Exercise instructions: Could you rewrite the entries below, substituting "Directive" for "Instruction" and leaving everything else unchanged?

Data extract:
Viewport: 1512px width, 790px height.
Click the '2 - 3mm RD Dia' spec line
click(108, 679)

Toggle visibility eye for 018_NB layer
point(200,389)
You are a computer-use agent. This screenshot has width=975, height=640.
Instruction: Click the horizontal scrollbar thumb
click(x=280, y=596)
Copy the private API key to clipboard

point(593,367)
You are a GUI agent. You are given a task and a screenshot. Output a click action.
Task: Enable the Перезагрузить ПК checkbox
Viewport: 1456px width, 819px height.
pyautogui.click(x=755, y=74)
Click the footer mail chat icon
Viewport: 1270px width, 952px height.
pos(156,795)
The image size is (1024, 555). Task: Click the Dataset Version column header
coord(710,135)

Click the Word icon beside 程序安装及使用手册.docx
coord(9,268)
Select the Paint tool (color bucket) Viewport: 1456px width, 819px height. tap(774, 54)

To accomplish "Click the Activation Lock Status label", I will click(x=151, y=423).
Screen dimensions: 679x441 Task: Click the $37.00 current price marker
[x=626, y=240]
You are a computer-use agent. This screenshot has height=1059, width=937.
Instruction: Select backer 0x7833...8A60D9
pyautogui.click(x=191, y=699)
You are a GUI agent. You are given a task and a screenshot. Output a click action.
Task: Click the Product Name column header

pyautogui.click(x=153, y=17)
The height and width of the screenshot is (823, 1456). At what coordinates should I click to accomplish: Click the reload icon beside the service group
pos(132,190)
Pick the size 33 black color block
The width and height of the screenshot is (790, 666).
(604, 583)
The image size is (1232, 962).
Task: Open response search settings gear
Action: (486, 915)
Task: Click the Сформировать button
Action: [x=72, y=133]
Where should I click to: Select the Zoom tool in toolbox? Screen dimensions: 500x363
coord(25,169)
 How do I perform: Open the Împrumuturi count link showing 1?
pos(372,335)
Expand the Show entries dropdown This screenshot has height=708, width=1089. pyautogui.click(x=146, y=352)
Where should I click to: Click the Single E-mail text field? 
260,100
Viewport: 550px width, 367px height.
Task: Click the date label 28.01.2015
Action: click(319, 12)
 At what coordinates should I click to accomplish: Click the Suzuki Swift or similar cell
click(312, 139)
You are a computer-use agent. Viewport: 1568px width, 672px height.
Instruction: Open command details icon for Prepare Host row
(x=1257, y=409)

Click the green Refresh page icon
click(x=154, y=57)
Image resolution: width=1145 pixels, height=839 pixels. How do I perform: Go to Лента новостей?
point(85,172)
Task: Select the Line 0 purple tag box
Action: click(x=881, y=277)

Answer to the task:
Viewport: 1512px width, 790px height.
Click the '2 - 3mm RD Dia' spec line
click(108, 679)

Toggle visibility eye for 018_NB layer
point(200,389)
You are a computer-use agent. This screenshot has width=975, height=640.
Directive: Click the horizontal scrollbar thumb
click(x=280, y=596)
Copy the private API key to clipboard

point(593,367)
You are a GUI agent. You are given a task and a screenshot. Output a click action.
Task: Enable the Перезагрузить ПК checkbox
Viewport: 1456px width, 819px height.
pyautogui.click(x=755, y=74)
Click the footer mail chat icon
Viewport: 1270px width, 952px height.
pos(156,795)
The image size is (1024, 555). Task: Click the Dataset Version column header
coord(710,135)

Click the Word icon beside 程序安装及使用手册.docx
coord(9,268)
Select the Paint tool (color bucket) Viewport: 1456px width, 819px height. tap(774, 54)

To accomplish "Click the Activation Lock Status label", I will click(x=151, y=423).
Screen dimensions: 679x441 Task: Click the $37.00 current price marker
[x=626, y=240]
You are a computer-use agent. This screenshot has height=1059, width=937.
Directive: Select backer 0x7833...8A60D9
pyautogui.click(x=191, y=699)
You are a GUI agent. You are given a task and a screenshot. Output a click action.
Task: Click the Product Name column header

pyautogui.click(x=153, y=17)
The height and width of the screenshot is (823, 1456). At what coordinates should I click to accomplish: Click the reload icon beside the service group
pos(132,190)
Pick the size 33 black color block
The width and height of the screenshot is (790, 666).
(604, 583)
The image size is (1232, 962).
Task: Open response search settings gear
Action: (486, 915)
Task: Click the Сформировать button
Action: [x=72, y=133]
Where should I click to: Select the Zoom tool in toolbox? Screen dimensions: 500x363
coord(25,169)
 How do I perform: Open the Împrumuturi count link showing 1?
pos(372,335)
Expand the Show entries dropdown This screenshot has height=708, width=1089. pyautogui.click(x=146, y=352)
Where should I click to: Click the Single E-mail text field? 
260,100
Viewport: 550px width, 367px height.
Task: Click the date label 28.01.2015
Action: click(319, 12)
 At what coordinates should I click to accomplish: Click the Suzuki Swift or similar cell
click(312, 139)
You are a computer-use agent. Viewport: 1568px width, 672px height.
Directive: Open command details icon for Prepare Host row
(x=1257, y=409)

Click the green Refresh page icon
click(x=154, y=57)
Image resolution: width=1145 pixels, height=839 pixels. How do I perform: Go to Лента новостей?
point(85,172)
Task: Select the Line 0 purple tag box
Action: click(x=881, y=277)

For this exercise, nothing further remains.